**Work request:** Scan the listing for the word "agent", and copy out each line where it is found.

= = =

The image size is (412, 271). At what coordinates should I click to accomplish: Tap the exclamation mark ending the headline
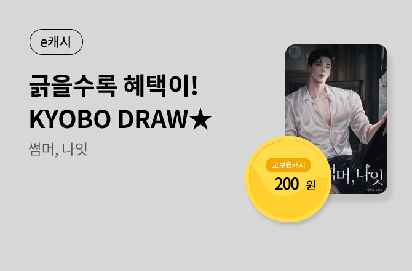pyautogui.click(x=194, y=86)
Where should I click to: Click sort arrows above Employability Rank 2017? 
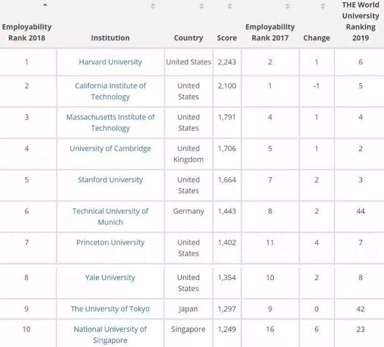(x=288, y=6)

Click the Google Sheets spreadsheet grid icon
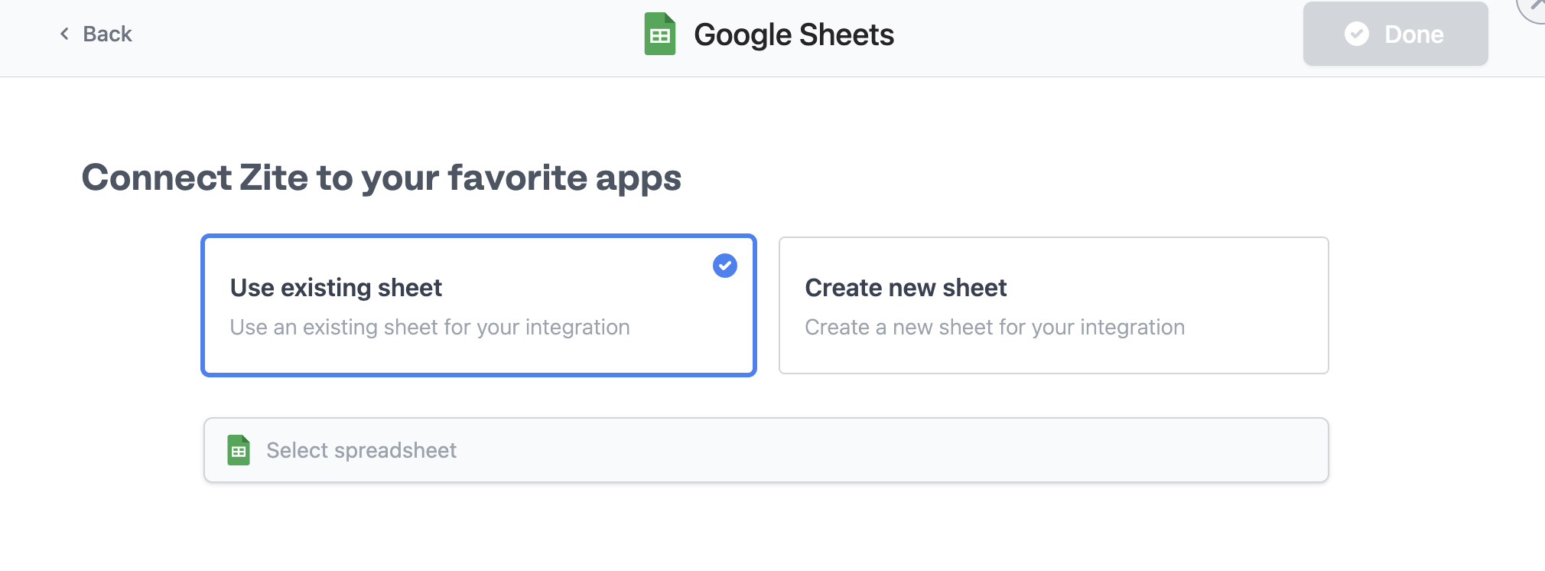point(659,34)
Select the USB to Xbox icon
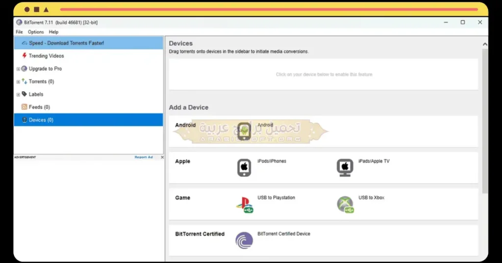This screenshot has width=502, height=263. pos(346,205)
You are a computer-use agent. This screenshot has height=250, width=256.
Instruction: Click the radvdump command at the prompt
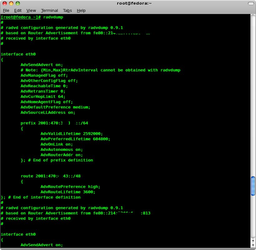click(53, 17)
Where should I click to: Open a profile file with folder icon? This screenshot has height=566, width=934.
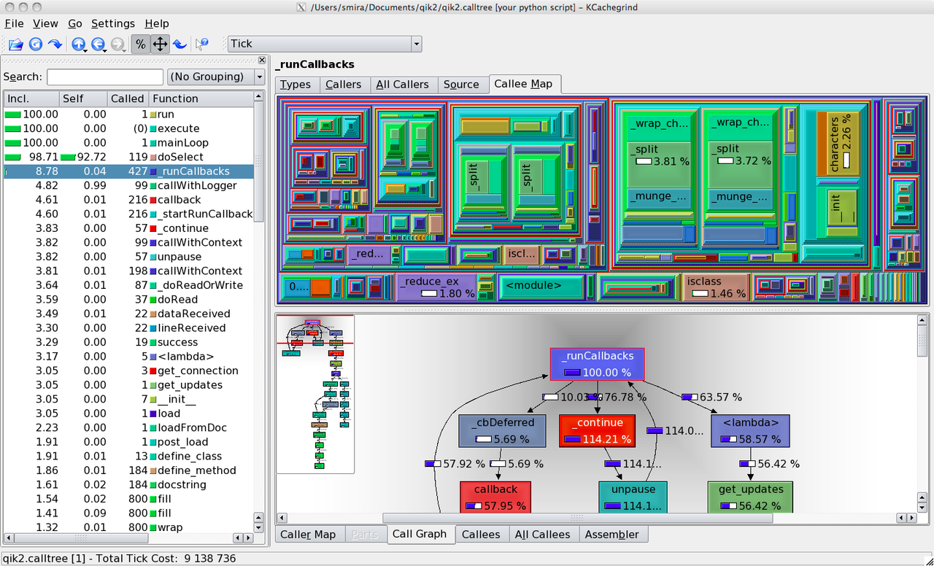pyautogui.click(x=15, y=44)
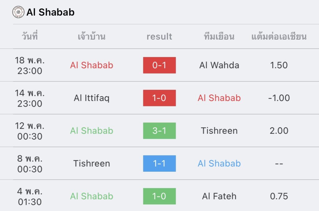Viewport: 319px width, 211px height.
Task: Click the Al Shabab club logo icon
Action: click(x=18, y=12)
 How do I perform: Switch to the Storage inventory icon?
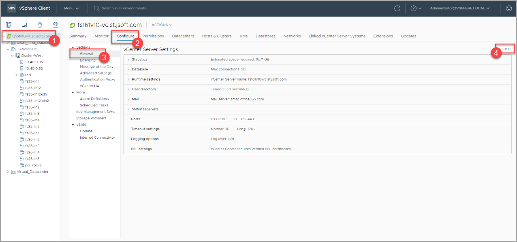[40, 25]
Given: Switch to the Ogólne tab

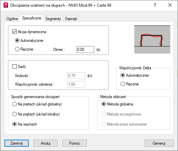Looking at the screenshot, I should click(12, 19).
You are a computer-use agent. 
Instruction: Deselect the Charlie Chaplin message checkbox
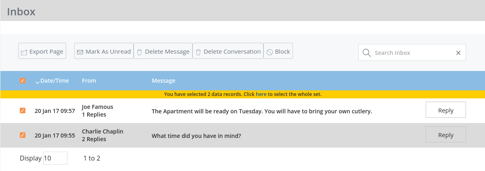(x=23, y=135)
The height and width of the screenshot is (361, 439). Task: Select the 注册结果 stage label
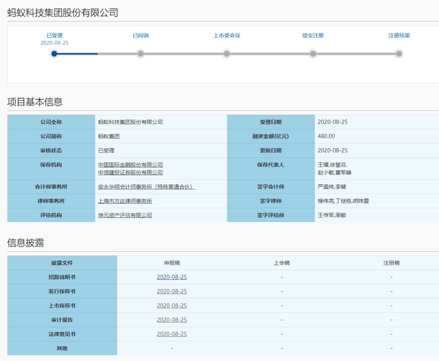click(x=399, y=35)
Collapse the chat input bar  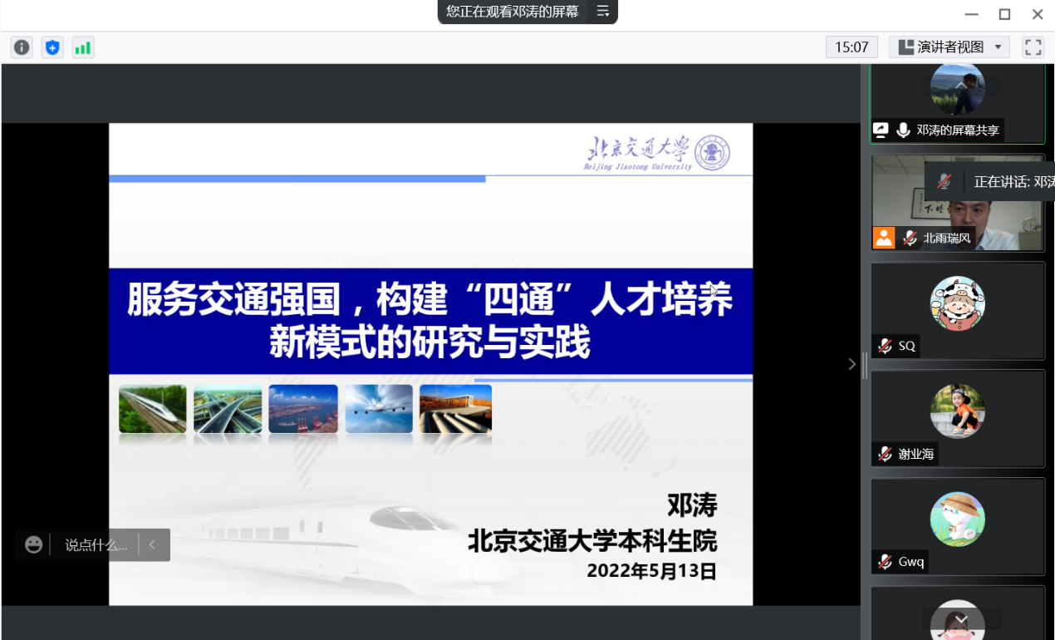point(152,545)

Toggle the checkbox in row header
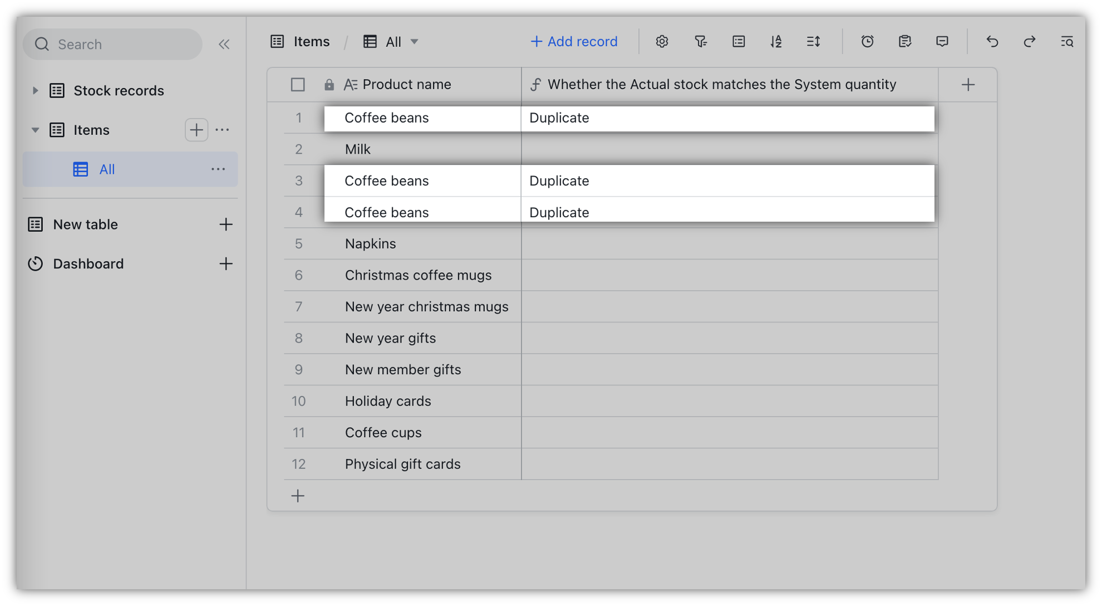[298, 84]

= = =

**Reply:**
You are a computer-use agent. This screenshot has height=250, width=256.
You are a computer-use agent. 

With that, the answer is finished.